▶ **Entries provided**:

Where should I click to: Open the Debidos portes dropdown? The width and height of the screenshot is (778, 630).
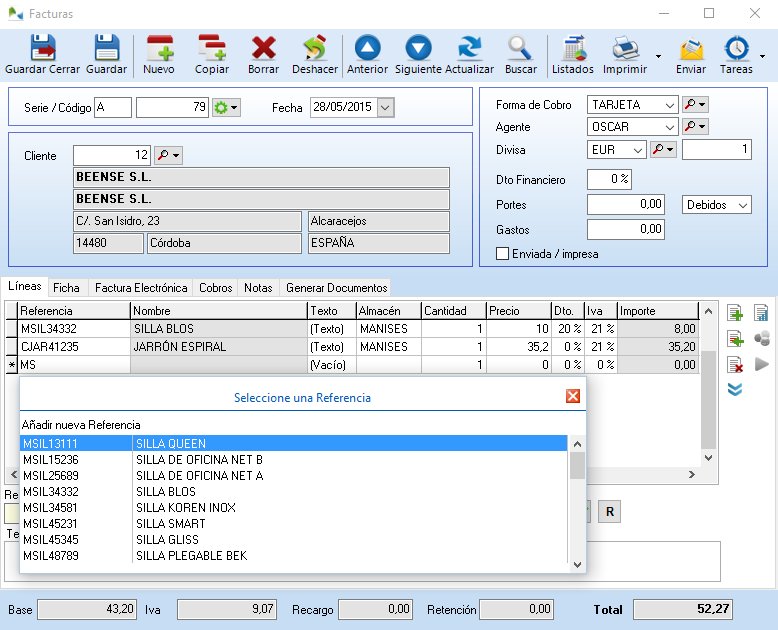point(741,204)
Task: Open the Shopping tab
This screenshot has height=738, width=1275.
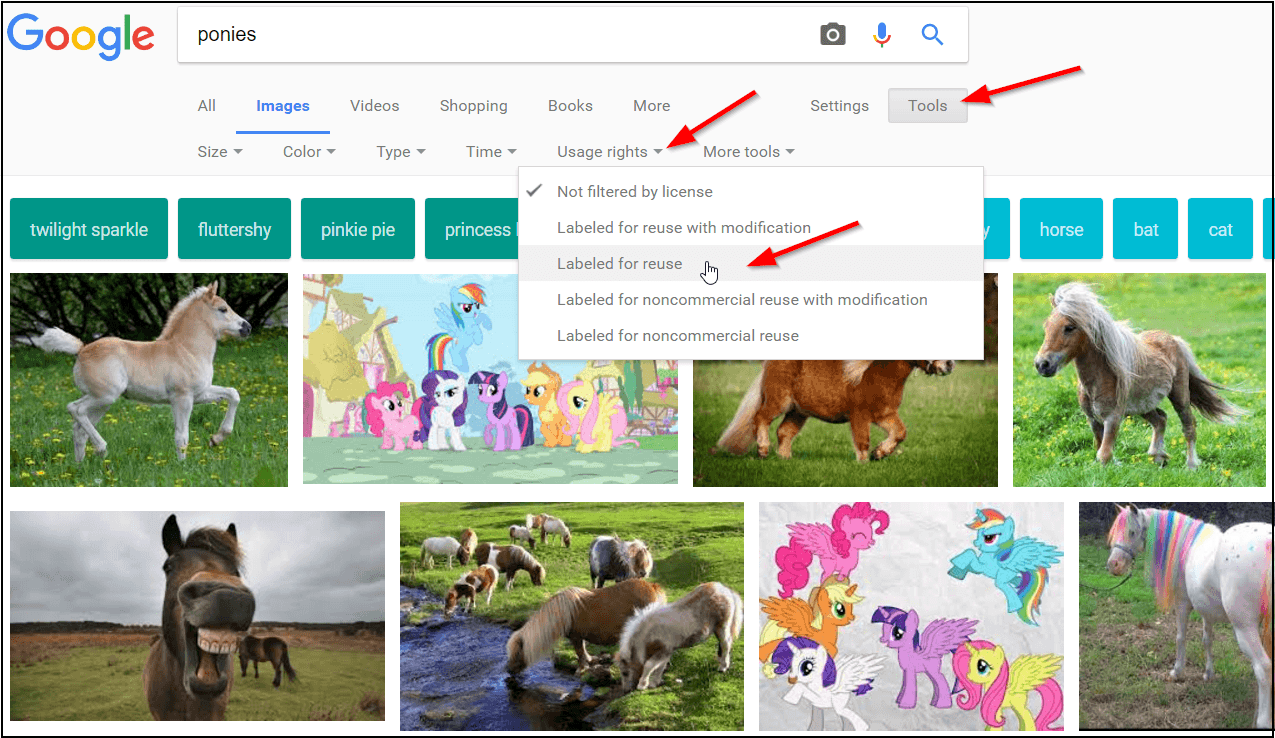Action: coord(473,105)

▶ **What is being asked**: Omitting all images, retype each line of the records precisely.

▶ **Result of this task**:
Where should I click to: Open the Debidos portes dropdown? The width and height of the screenshot is (778, 630).
point(741,204)
Task: Open the Shopping tab
This screenshot has height=738, width=1275.
Action: coord(473,105)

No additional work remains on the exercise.